Noite dessa eu estava
com o pensamento pervertido, atravessado de cuíra por uma cerveja, querendo beliscar
um camarão após um dia excruciante, daqueles de arrancar o pelo, quando, a fazer contas
-noves fora- fui bater no “Boteco do Camarão” do chef Herlander Andrade, colega
de faculdade.
Quando peço mesa, eis que me deparo com Jorge Ivan, também parceiro de banco de
faculdade, sentado ao lado do Fonseca, outro-um. Puxei a cadeira, sentei e brindamos. Seguíamos ao deleite
de um camarão no bafo e uma deliciosa malte, servida pelo chef, quando Jorge Ivan me sai
com essa pérola:
- Sabe, maninho, uma das coisas que mais
eu tenho receio quando confabulo com algumas beatas ou cristãos fervorosos, é que
não me apetece a possibilidade de ir pro céu.

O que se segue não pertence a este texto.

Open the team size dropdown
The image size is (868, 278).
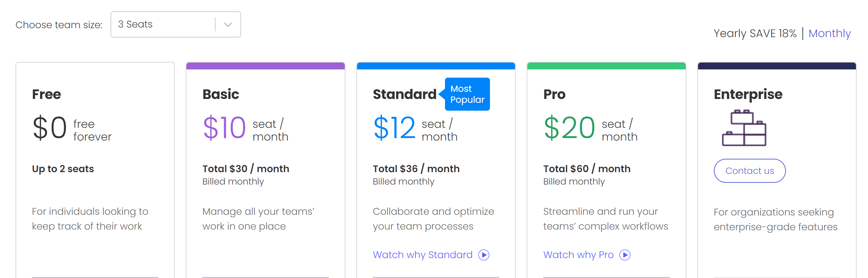175,24
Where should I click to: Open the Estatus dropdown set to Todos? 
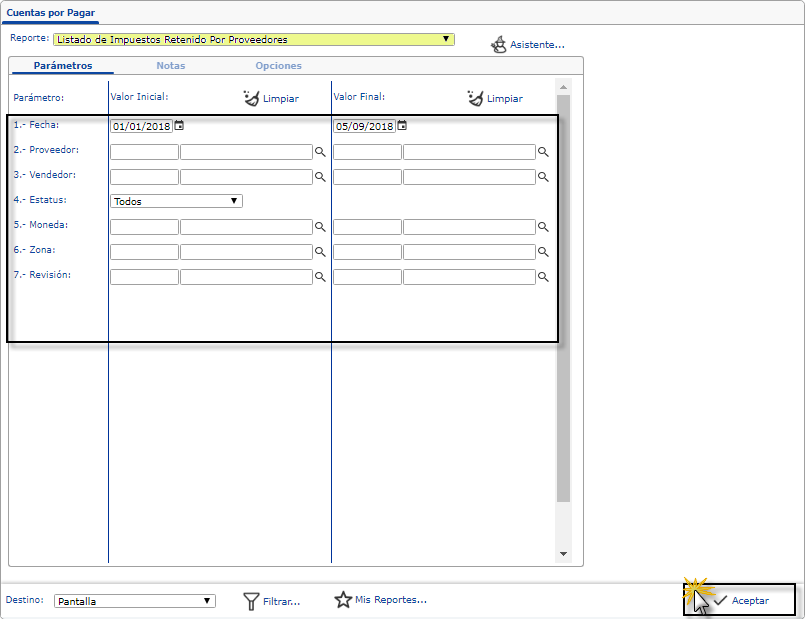pos(176,201)
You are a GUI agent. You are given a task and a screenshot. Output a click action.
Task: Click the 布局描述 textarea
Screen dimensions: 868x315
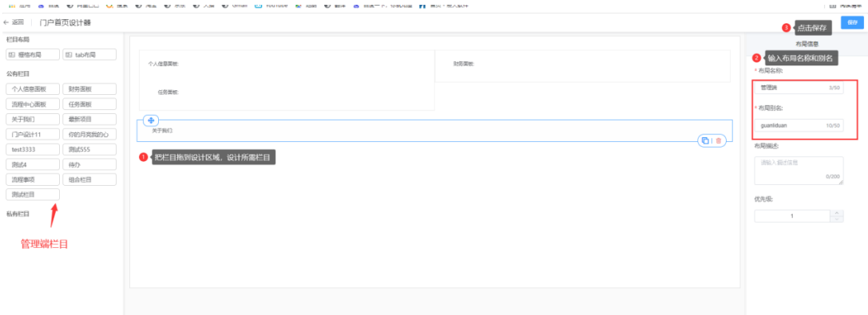799,170
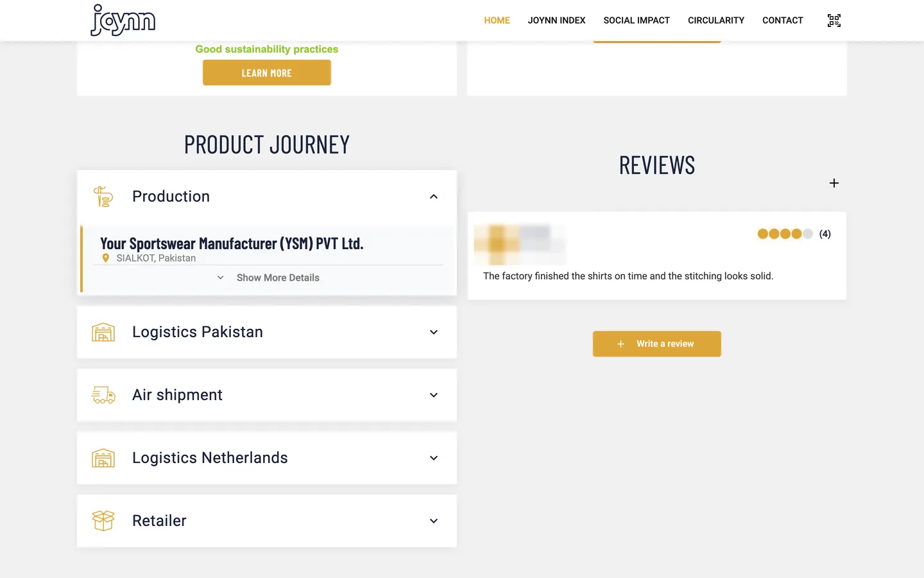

Eu, ainda com a massa cinzenta livre de
teor alcoólico, ajeitei a cadeira e pus-me a ouvir mais essa. Ele
prosseguiu.
- Perco o fôlego e chego a ficar sem
suspirar igual ao Luiz na foto (Luiz Augusto, também colega de faculdade que
costuma a tirar foto com o tórax hiperinsuflado). Penso
só da possibilidade de não torcer pro Botafogo. Ave Maria! Eu, hein! Não poder
espiar - até torcer todo o pescoço - quando passa uma mulher, só pra ver o
rebolado dela! Não poder arrotar e nem soltar um flato livremente. Que
sofrimento, credo! Sem aquela liberdade de coçar a região pudenda e nem fazer
pipi em pé! É o fim! Tirar o muco do nariz e ficar fazendo bolinhas com ela
entre os dedos, ou quem sabe saborear displicentemente igual ao técnico da
Alemanha. É o fim! Não poder tomar uma caipirinha de São Jorge, mesmo quando
caipira é aquela vizinha de fazenda, que por razões não se pode beber! Sabe,
não poder comer um camarão no bafo igual esse aqui do Boteco do Camarão ou da
fazendinha de Macapá. Sei lá! Não poder zapear ou assistir os vídeos ou fotos
de sacanagem que só tem no grupo da Choupana. Eu, hein, Rosa! Ou nem curtir as
estações das docas, andar no Djalma Dutra ou no Padre Eutíquio sem dar ou levar
uma esfregada. Sei não! Não assistir de camarote as fotos do nascer e do por-do-sol
do Normando, não voar no Flanar ou não poder ler as mal traçadas linhas do
Labareda ou do Corisco. Não poder me deleitar com a paixão do Mauro pela sua
amada Dilma. Eu hein, Zé! Prefiro ficar no meu inferninho a me perder por aí, enfim!
Comecei a rir e
anotar. Logo depois surge Dudu, o filho, de cara limpa, chave do carro, e diz:
- Pai, Te aquieta. Para de
beber, pai. Vamos pra casa.
- Relaxa, meu filho! Olhou pro ponteiro do relógio, fez pausa e disse:
- Tá bom. Já vou, mas vale lembrar, filho, que ainda bem que eu não
sou o único que bebo neste universo. Tampouco o único a delirar “humoradessa”... Graças à
Deus.
Abastecido do Camarão
no bafo e da cerveja bem gelada, peguei um táxi e fui pra casa e anotar mais
essa. Aninhei-me então neste espaço, envolvi-me numa coberta de fulgores literários
e caí num pesado reflexo do pensamento anticristo de boteco, aguçado pelo libelo do Jorge Ivan. Fui bater
em Umberto Eco em, o “O nome da rosa”, sua obra maior, para justapor ao
pensamento botecário do Jorge Ivan.
Entre uma página e
outra, me deparei com essa passagem que, data vênia ao
semiólogo, enterrado em fevereiro deste ano, transcrevo nessas mal traçadas
linhas:
“Os monstros existem
porque fazem parte do desígnio divino e, nas mesma feições horríveis dos
monstros, revela-se a potencia do Criador. Assim, existem por desígnios divino
também os livros dos magos, as cabalas dos judeus, as fábulas dos poetas
pagãos, as mentiras dos infiéis e a prosopopéia do Jorge Ivan”.